Любопытно, что до публикации писем Моцартов в самых первых биографиях, относившихся к Мысливечку, нет вообще разговора о его болезни и даже не слишком распространяются о том, что можно назвать «легкомыслием» и что английский ханжа в словаре Грова назвал «отсутствием респектабельности», а ханжа австрийский — «отвратительной жизнью».
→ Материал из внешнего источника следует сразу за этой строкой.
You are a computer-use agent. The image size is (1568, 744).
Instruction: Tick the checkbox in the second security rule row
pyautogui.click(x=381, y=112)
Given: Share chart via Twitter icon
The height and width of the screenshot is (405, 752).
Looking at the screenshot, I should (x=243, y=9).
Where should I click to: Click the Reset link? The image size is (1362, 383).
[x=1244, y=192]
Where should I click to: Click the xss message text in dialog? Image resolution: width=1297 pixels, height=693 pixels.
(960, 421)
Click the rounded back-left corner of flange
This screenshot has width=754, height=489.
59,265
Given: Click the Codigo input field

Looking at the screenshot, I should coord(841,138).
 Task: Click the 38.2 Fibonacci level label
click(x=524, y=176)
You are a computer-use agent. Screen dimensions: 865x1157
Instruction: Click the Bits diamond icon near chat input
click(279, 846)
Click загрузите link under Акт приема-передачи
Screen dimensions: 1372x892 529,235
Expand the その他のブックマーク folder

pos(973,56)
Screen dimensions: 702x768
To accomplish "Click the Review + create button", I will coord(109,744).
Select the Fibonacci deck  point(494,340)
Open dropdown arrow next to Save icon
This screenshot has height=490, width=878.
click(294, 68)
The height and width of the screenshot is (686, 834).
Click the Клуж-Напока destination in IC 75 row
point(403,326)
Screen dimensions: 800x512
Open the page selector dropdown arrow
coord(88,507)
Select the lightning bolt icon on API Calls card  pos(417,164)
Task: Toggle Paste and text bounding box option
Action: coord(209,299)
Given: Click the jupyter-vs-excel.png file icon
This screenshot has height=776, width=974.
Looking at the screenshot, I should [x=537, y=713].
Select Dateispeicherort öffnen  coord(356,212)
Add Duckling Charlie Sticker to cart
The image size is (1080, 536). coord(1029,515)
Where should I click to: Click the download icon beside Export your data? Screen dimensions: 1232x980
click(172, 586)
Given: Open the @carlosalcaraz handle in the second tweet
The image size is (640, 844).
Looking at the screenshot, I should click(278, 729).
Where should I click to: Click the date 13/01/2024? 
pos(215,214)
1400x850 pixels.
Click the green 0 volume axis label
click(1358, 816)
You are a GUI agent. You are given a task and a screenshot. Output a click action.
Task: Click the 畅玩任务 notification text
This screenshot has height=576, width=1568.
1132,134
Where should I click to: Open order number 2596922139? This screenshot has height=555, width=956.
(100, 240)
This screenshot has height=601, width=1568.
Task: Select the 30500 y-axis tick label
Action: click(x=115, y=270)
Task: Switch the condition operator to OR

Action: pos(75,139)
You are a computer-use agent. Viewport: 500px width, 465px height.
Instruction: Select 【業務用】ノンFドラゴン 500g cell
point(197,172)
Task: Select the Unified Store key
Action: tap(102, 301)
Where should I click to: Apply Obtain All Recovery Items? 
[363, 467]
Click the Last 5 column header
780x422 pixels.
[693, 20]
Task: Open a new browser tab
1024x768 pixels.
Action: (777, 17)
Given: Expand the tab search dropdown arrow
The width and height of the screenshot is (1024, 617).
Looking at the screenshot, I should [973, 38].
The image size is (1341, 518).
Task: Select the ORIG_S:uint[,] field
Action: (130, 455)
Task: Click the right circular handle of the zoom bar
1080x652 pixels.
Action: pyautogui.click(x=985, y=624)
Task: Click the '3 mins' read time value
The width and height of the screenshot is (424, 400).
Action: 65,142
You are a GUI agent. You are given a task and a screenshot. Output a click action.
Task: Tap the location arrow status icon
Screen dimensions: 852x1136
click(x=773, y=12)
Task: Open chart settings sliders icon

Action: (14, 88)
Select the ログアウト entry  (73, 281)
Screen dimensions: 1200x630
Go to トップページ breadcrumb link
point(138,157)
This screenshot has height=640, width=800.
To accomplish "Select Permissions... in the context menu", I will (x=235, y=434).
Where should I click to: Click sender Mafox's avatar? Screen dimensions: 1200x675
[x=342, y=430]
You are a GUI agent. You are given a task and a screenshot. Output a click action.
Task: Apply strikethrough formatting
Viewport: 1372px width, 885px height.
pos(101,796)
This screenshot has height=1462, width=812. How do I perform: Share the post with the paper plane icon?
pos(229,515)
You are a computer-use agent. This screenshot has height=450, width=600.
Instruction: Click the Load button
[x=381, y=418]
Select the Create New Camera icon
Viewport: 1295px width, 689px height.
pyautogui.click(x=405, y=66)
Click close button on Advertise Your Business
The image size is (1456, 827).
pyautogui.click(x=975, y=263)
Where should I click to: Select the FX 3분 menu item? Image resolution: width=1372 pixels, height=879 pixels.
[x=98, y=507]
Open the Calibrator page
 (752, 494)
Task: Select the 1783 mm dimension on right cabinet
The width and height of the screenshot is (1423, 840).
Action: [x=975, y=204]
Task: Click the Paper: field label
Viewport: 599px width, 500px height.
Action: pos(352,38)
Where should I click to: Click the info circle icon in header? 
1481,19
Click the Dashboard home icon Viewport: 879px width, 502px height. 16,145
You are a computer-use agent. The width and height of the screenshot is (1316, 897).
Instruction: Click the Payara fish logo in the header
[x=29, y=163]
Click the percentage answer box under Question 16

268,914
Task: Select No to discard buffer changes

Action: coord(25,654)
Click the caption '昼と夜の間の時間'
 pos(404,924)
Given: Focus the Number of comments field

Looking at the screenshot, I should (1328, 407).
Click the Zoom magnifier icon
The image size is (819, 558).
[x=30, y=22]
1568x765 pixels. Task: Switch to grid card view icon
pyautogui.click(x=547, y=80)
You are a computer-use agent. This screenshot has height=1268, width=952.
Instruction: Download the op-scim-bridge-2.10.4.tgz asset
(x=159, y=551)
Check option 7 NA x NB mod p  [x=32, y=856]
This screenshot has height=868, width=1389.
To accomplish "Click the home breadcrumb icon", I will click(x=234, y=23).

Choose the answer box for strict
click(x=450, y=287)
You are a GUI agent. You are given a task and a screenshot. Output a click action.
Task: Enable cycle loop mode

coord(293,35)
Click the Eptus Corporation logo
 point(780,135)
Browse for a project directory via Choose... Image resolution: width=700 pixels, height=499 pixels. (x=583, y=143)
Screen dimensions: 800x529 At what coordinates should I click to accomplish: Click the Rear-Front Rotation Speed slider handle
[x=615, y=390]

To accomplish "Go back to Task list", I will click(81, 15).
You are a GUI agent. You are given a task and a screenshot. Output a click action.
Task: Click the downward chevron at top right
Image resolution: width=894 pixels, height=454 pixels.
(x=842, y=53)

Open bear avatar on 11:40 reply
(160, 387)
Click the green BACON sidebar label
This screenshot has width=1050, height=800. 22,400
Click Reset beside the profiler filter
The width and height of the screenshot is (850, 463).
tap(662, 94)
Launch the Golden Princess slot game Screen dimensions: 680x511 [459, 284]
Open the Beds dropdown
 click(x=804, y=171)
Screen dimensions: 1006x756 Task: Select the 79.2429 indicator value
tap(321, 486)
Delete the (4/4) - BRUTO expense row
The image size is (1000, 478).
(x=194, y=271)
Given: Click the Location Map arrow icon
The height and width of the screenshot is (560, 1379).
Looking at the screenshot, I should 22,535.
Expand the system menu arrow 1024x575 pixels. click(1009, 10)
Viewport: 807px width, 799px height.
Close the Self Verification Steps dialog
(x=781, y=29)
Я просмотрела всю литературу, касающуюся Мысливечка, и нигде не нашла указаний на его «распутство», кроме статьи в ранних изданиях словаря Грова. Тогда, будучи в Лондоне, я заказала в библиотеке Британского музея самое первое издание этого словаря. Там, в статье о Мысливечке, имеются ссылки, давшие автору повод говорить о его «нереспектабельном образе жизни». И все четыре ссылки — на письма Моцарта: 1) от 11 октября 1777 года; 2) от 18 ноября 1777 года; 3) от 22 февраля 1778 года; 4) от 7 августа 1778 года. Таким образом, своей несчастной репутацией Мысливечек обязан только Моцарту, для которого сделал так много добра! В противовес этим письмам широкими мазками очень большой человечности рисуется эта жизнь из других источников.
Вот, например, «Биографический лексикон австрийской монархии», издававшийся в 1868 году в Вене доктором К. фон Вурцбахом. Со дня смерти Мысливечка не прошло и столетия (87 лет, чтоб быть точными); еще в памяти исследователей такие документы, как некролог Ф. М. Пельцля, почти дифирамбический (и в нем ни слова о болезни), заметки в «Австрийской всеобщей газете»; еще письма Моцартов изданы только в сокращении и не разобраны целиком исследователями. В этом «Биографическом лексиконе» упоминается прежде всего необычайная трудоспособность Мысливечка и творческая плодотворность.
Мы уже видели, как серьезно и деловито, с полной профессиональной ответственностью, понимал Мысливечек свой долг музыкального специалиста-консультанта в трудном и ответственном деле рекомендаций и отзывов; это говорило о том, что знание современной ему музыкальной жизни и окружающих его музыкантов было у него огромным, основанным на большом личном опыте. Для такого знания и опыта требуется время. А Мысливечек провел в Италии всего неполных восемнадцать лет, при этом дважды (как точно установлено), а может и чаще (что не установлено, как не установлено и обратное), выезжай к себе на родину, в Прагу. И на эти восемнадцать лет падают ученье у Пешетти в Венеции и написанные им (не входя сейчас в подробности и уточнения) около тридцати опер, причем каждая с «симфонией» (как назывались тогда и называл он сам оперные увертюры, они исполнялись и отдельно); шесть ораторий; несколько кантат; того арий в сопровождении оркестра, дивертисментов, серенад, концертов для скрипки, виолончели и чембало, сонат, квартетов для духовых инструментов и шесть квартетов струнных, напечатанных в Амстердаме. Если даже просто рукой разложить бумажки с этими названиями по годам, то получится такая творческая нагрузка на каждый год, о которой современный музыкант даже понятия иметь не может.